I am a Reader at the University of Edinburgh working on fast and high-quality machine translation with colleagues in the machine translation group. More broadly, I make fast neural networks and language models; see my papers or CV.
I ran the project that launched private local machine translation for Firefox, desktops, and even runs an entire translation system locally on your machine inside a web page.
According to the New York Times, I am a native speaker of C++ "on semipermanent loan from the Internet" and my t-shirt collection is "threadbare."
Students interested in studying with me should apply to our PhD or the Centre for Doctoral Training in Natural Language Processing. Natural language processing or systems background is a plus.
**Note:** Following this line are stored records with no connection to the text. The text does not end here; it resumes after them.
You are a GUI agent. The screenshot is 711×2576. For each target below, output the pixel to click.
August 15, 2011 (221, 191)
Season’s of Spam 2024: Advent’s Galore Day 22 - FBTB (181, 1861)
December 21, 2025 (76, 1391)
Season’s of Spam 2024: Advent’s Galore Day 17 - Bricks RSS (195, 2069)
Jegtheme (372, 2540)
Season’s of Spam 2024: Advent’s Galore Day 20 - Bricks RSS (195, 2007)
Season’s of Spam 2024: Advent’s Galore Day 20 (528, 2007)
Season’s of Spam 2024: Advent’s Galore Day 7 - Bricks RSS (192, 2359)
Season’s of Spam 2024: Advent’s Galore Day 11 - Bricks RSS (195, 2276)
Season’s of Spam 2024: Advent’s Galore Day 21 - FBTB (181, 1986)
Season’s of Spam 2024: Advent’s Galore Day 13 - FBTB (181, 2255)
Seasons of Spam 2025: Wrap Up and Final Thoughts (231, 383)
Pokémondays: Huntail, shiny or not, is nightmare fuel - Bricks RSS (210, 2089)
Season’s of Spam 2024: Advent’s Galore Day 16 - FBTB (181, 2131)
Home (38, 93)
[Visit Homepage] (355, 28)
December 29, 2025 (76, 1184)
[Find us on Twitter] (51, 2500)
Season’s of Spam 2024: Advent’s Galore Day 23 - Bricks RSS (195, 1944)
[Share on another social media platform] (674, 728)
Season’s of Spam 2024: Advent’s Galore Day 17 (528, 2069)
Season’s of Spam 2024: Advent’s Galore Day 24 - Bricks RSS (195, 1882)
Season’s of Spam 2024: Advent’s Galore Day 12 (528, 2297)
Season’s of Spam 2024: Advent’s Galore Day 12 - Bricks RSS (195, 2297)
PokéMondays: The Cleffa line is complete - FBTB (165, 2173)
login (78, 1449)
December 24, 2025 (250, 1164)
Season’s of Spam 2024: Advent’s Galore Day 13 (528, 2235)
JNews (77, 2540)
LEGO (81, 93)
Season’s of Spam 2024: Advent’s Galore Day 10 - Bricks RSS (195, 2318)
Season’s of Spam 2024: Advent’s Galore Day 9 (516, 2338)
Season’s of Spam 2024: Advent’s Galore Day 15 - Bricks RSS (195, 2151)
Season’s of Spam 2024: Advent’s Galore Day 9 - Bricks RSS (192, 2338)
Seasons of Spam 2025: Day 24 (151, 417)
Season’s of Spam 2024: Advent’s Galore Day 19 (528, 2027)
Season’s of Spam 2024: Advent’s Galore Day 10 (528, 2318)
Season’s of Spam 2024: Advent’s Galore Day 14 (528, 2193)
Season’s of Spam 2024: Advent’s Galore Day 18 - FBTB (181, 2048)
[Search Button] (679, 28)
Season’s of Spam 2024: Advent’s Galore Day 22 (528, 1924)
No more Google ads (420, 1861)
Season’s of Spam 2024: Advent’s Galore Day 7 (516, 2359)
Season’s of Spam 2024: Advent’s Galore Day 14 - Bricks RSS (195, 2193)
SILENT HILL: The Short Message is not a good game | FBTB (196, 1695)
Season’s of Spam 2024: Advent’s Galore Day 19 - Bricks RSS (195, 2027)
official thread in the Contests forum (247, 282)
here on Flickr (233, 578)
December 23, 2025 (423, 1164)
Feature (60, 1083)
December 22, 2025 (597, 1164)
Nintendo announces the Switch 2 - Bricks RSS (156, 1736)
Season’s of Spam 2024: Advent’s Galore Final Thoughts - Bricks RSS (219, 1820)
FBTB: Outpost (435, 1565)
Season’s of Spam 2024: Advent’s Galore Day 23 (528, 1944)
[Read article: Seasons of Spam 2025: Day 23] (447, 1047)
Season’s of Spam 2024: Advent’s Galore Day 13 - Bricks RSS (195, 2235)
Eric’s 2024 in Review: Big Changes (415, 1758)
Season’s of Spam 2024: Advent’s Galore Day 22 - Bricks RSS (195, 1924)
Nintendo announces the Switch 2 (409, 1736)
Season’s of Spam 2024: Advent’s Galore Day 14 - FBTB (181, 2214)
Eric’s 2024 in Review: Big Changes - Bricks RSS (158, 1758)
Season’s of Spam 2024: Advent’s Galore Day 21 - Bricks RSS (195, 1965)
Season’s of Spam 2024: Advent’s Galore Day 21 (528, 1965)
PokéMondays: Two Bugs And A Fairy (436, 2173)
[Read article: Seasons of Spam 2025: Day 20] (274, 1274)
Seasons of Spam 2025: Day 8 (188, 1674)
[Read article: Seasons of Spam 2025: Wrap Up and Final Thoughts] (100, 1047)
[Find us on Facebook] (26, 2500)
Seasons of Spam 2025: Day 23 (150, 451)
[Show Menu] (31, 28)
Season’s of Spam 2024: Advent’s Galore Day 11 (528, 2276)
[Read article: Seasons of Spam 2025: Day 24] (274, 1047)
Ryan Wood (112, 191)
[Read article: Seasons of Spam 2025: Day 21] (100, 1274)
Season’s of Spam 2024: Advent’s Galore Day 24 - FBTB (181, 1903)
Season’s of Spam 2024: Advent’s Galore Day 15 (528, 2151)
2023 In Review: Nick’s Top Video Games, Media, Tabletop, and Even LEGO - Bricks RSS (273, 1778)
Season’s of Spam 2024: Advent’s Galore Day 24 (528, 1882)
My company Efficient Translation Limited optimizes machine translation systems for production.
Brief CV
Edinburgh: | Reader |
---|---|
Edinburgh: | Lecturer |
Bloomberg: | Senior Research Scientist |
Stanford: | Postdoc |
Edinburgh: | Research Associate |
Carnegie Mellon: | PhD advised by Alon Lavie |
Google: | Software Engineer |
Caltech: | BSc, Mathematics and Computer Science |
People







Funding
Large projects:- Coordinating the Bergamot project to preserve privacy in machine translation by running client-side as a Firefox extension. This project has received funding from the European Union’s Horizon 2020 research and innovation programme under grant agreement No 825303.
- The ParaCrawl project mines the web, including a petabyte of the Internet Archive, for large parallel corpora in 29 languages. Funded by the EU's Connecting Europe Facility.
- Coordinating the Europat project to mine patents for free parallel corpora.
- Coordinating the User-Focused Marian project, which is adding features like forced translation, runtime domain adaptation, and 8-bit GPU support to the Marian toolkit. Funded by the EU's Connecting Europe Facility.
- The UKRI Centre for Doctoral Training in Natural Language Processing is training 50 PhD students over eight years; I am responsible for industry involvement.
- The Columbia-led SCRIPTS team is building low-resource cross-lingual information retrieval for the IARPA MATERIAL program.